William B. Finnegan

Personal information
- Born: September 19, 1890 New York City, New York, United States
- Died: October 18, 1970 (aged 80)
- Occupation: Trainer

Horse racing career
- Sport: Horse racing

Major racing wins
- California Breeders' Champion Stakes (1936, 1963) Escondido Handicap (1937) San Diego Handicap (1937) La Jolla Mile (1938, 1969) Hollywood Derby (1939) Hollywood Gold Cup (1941) McLennan Handicap (1941) Washington Park Handicap (1941) Widener Challenge Cup (1941) Bahamas Stakes (1946) Fashion Stakes (1947) Bing Crosby Handicap (1950, 1959) Del Mar Handicap (1952) Questionnaire Handicap (1953) Del Mar Futurity (1954) Starlet Stakes (1954) La Jolla Handicap (1955) San Felipe Stakes (1955, 1959, 1964) San Gabriel Handicap (1956, 1963) Santa Monica Handicap (1957) Californian Stakes (1958) San Carlos Handicap (1958) Santa Anita Oaks (1958) Oceanside Handicap (1959) San Vicente Stakes (1959) Los Angeles Handicap (1960) Malibu Stakes (1960) Palos Verdes Handicap (1960) San Marcos Stakes (1961) Derby Trial Stakes (1964) Forerunner Stakes (1964) Santa Anita Derby (1964) Man o' War Stakes (1965) San Fernando Stakes (1965) Santa Anita Handicap (1965) San Antonio Handicap (1966) Sunset Handicap (1967) Del Mar Oaks (1968) El Encino Stakes (1968) Ramona Handicap (1969)

Significant horses
- Big Pebble, Count Turf, Hill Rise

= William B. Finnegan =

William B. Finnegan (September 19, 1890 – October 18, 1970) was an American Thoroughbred horse racing trainer.
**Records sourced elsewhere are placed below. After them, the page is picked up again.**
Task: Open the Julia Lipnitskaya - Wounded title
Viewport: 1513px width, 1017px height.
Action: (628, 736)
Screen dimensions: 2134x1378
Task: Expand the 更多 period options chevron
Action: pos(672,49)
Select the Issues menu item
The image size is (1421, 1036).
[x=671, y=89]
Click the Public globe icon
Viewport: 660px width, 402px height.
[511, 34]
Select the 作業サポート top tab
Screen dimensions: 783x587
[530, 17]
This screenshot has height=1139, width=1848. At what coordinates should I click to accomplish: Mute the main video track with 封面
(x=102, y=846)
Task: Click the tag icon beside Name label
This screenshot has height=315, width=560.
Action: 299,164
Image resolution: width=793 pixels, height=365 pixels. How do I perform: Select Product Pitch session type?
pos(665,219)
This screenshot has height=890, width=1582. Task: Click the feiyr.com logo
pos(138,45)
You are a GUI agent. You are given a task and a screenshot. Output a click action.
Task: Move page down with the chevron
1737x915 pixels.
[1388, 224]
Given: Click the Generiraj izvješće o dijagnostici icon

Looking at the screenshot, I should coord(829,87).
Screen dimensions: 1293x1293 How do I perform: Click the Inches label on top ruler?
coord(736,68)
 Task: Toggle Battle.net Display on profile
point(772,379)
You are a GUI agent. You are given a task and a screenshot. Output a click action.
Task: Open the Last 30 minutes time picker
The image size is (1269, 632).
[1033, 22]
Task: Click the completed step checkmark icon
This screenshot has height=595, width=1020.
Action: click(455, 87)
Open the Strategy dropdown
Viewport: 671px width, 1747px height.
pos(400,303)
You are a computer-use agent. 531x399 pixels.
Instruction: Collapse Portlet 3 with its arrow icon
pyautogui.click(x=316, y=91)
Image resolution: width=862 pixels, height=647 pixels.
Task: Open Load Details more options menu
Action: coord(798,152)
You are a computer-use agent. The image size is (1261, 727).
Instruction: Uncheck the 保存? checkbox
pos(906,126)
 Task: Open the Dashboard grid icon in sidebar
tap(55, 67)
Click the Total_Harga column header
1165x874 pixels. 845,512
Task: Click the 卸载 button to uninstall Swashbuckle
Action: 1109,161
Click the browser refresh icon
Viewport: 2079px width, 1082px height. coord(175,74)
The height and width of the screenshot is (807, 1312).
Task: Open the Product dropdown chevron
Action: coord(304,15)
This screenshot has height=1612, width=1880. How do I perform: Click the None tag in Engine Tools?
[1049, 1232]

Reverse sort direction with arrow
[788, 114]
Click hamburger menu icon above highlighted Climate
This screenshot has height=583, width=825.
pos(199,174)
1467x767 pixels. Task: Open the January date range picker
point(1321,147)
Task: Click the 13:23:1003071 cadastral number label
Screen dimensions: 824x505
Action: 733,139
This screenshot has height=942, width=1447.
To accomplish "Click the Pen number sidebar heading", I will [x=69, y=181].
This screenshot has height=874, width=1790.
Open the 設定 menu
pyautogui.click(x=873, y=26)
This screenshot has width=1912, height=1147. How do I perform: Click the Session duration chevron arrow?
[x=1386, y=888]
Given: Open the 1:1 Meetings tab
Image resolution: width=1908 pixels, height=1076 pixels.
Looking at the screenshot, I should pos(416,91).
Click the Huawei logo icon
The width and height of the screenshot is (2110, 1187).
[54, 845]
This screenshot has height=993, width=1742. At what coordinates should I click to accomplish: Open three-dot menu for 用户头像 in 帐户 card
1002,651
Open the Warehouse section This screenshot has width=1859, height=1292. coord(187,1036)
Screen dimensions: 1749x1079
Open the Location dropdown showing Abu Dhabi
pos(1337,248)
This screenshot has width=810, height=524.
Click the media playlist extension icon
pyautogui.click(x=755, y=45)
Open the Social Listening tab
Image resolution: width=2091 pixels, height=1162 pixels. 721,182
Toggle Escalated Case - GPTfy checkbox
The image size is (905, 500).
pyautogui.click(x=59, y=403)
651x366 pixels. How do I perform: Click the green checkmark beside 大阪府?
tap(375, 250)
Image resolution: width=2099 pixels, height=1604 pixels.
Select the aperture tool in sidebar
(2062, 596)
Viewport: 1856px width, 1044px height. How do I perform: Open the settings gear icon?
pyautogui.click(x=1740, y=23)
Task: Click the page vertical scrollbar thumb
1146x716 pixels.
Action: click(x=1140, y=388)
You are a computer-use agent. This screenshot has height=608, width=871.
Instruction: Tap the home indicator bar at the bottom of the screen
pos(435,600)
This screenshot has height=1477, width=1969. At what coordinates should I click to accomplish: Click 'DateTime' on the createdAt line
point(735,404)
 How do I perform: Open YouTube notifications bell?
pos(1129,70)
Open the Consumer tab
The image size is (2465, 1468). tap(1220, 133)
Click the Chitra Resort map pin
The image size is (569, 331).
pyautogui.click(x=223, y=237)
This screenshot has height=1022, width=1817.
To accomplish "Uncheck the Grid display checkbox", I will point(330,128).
A native of New York City, Finnegan spent more than fifty years as a trainer primarily on the West Coast of the United States. During his career he conditioned horses for major stable owners such as Vera S. Bragg, movie mogul Louis B. Mayer, Walter P. Chrysler Jr., Edward S. Moore's Circle M Ranch stable, George A. Pope, Jr.'s El Peco Ranch, and Neil S. McCarthy who would name one of his horses in his honor.

Following its opening in December 1929, Finnegan was racing at Agua Caliente Racetrack in Tijuana, Mexico.
 Racing in California, where he would make his home in Arcadia near Santa Anita Park, Finnegan won the 1939 Hollywood Derby with Shining One who equalled the Hollywood Park track record.
 In 1940, he took over as the trainer of Big Pebble after the four-year-old was purchased by client, Edward S. Moore. Raced by his former owner at age two and three, Big Pebble showed little and had even been used as a lead pony. Under Finnegan in 1941, Big Pebble blossomed into the best older horse in the United States. En route to being named American Champion Older Male Horse, Big Pebble's wins included the most important and richest race in Florida, the Widener Challenge Cup at Hialeah Park Race Track and the prestigious Hollywood Gold Cup at California's Hollywood Park Racetrack.

In October 1951, that year's Kentucky Derby winner Count Turf was sent to Bill Finnegan to race in California but met with little success.
 Thirteen years late, Finnegan would have the betting favorite going into the 1964 U.S. Triple Crown series with George A. Pope, Jr.'s colt, Hill Rise. The winner of eight straight races, including the Santa Anita Derby by six lengths in record time and the Derby Trial by more than two lengths, Hill Rise ran second to Northern Dancer in the Kentucky Derby and third to him in the Preakness Stakes. The following year Hill Rise won several important races for Finnegan including the Man o' War Stakes, San Fernando Stakes and Santa Anita Handicap and at age five in 1966, the San Antonio Handicap.

William Finnegan continued to train horses until his death in 1970 at age eighty. He is buried in the
Live Oak Memorial Park Cemetery in Monrovia, California.